(What you need to do) Transcribe the entries exactly as they stand below, passing over any picture.

(Data extracts)
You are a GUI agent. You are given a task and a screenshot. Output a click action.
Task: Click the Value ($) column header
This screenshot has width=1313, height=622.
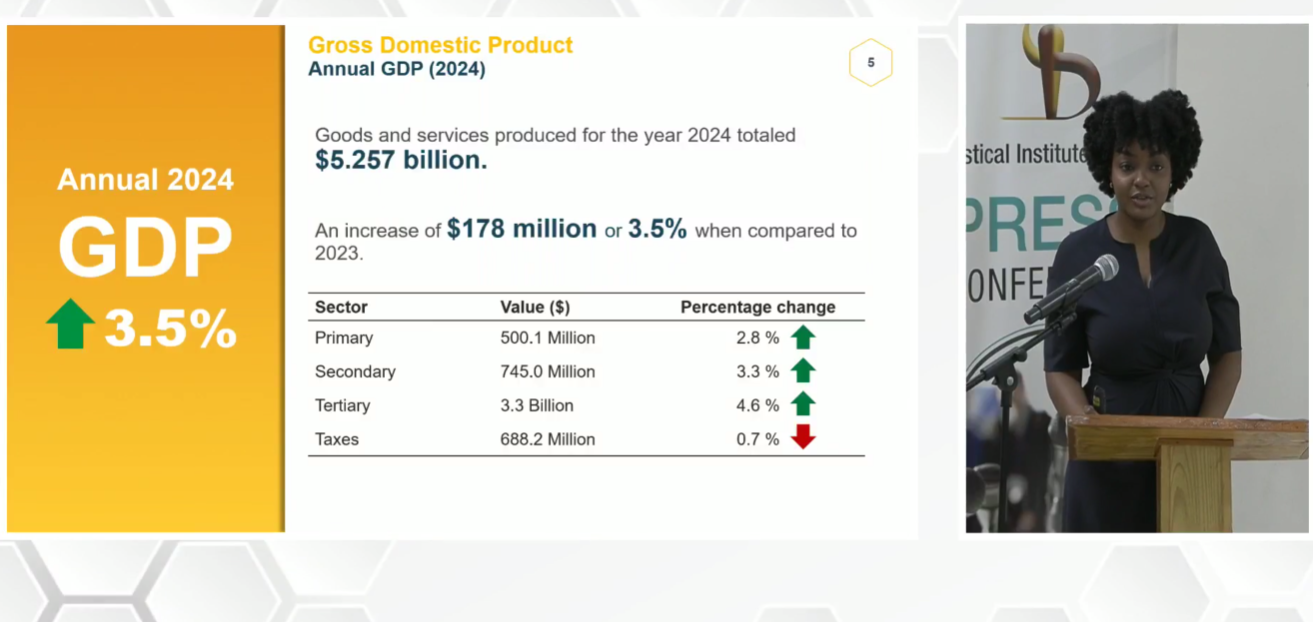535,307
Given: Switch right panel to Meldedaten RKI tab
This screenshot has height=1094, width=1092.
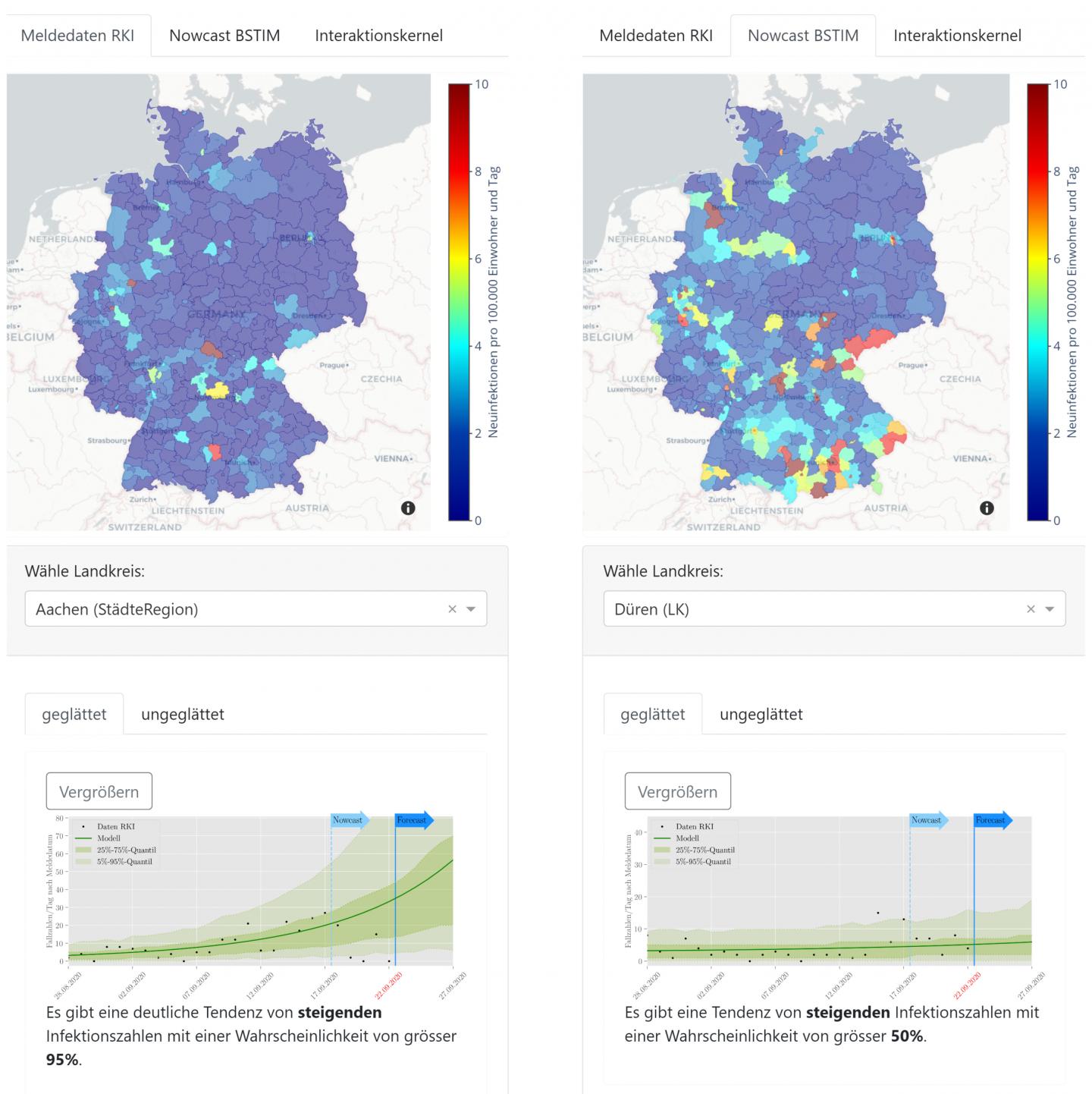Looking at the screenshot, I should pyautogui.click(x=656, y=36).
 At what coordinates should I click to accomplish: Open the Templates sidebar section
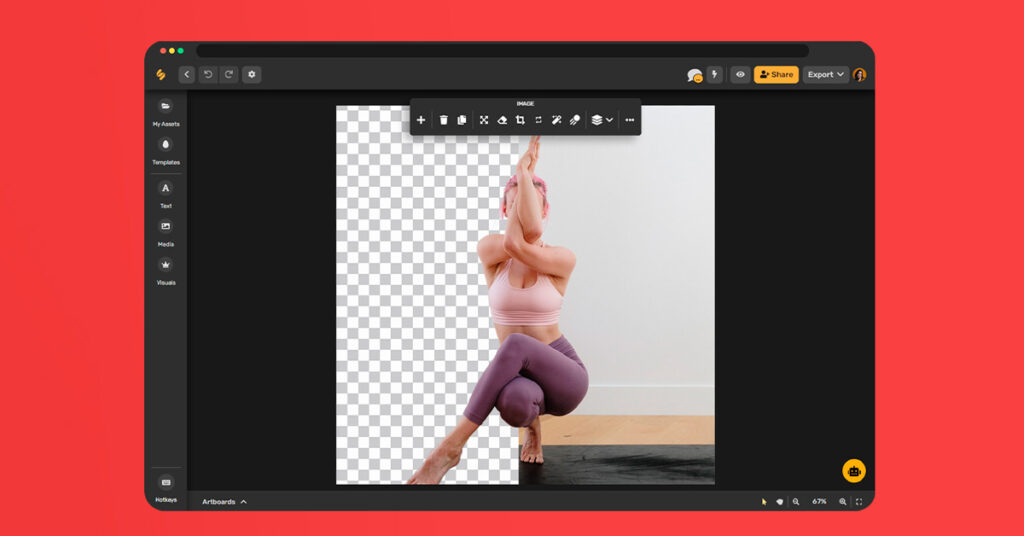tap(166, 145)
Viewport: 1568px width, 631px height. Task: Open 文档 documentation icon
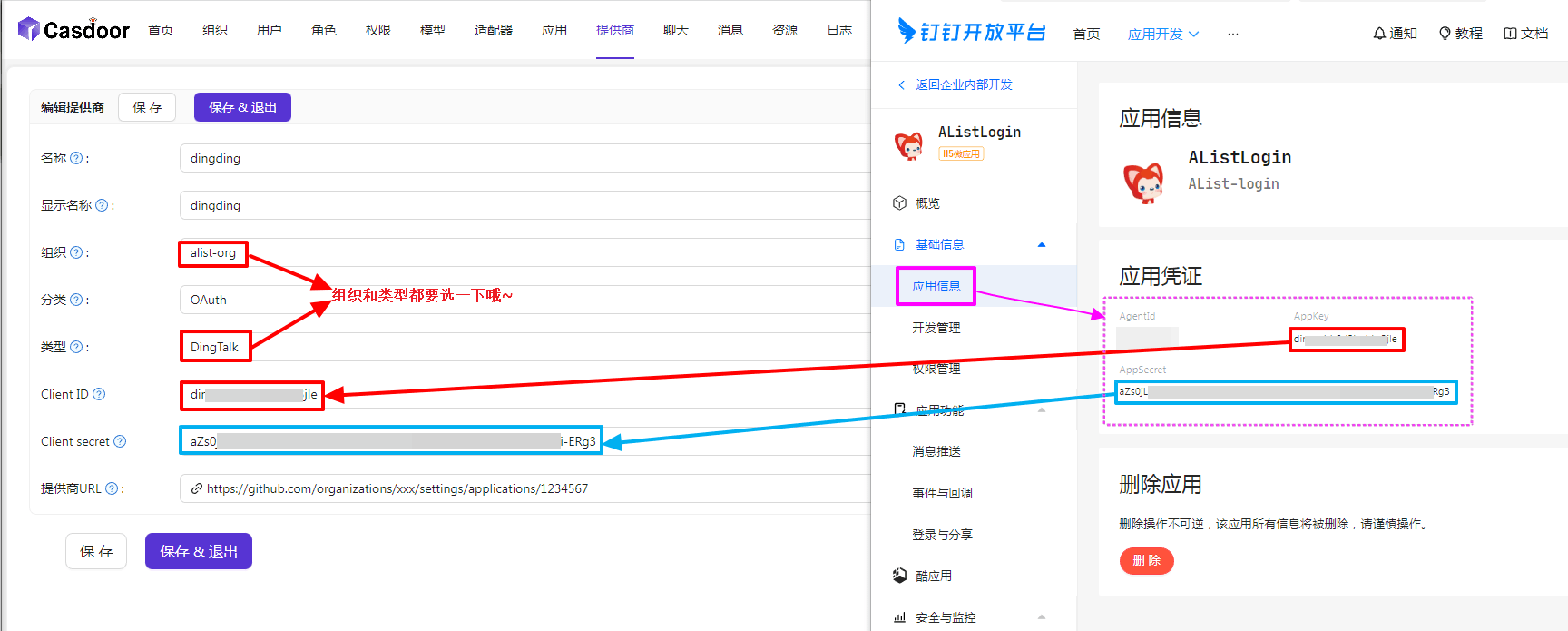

(Expected output)
You are a GUI agent. You are given a task and a screenshot. Output a click action.
Task: Click the Value ($) column header
This screenshot has width=1313, height=622.
535,307
Given: Switch right panel to Meldedaten RKI tab
This screenshot has height=1094, width=1092.
Looking at the screenshot, I should pyautogui.click(x=656, y=36).
 At what coordinates should I click to accomplish: Open the Templates sidebar section
tap(166, 145)
Viewport: 1568px width, 631px height. Task: Open 文档 documentation icon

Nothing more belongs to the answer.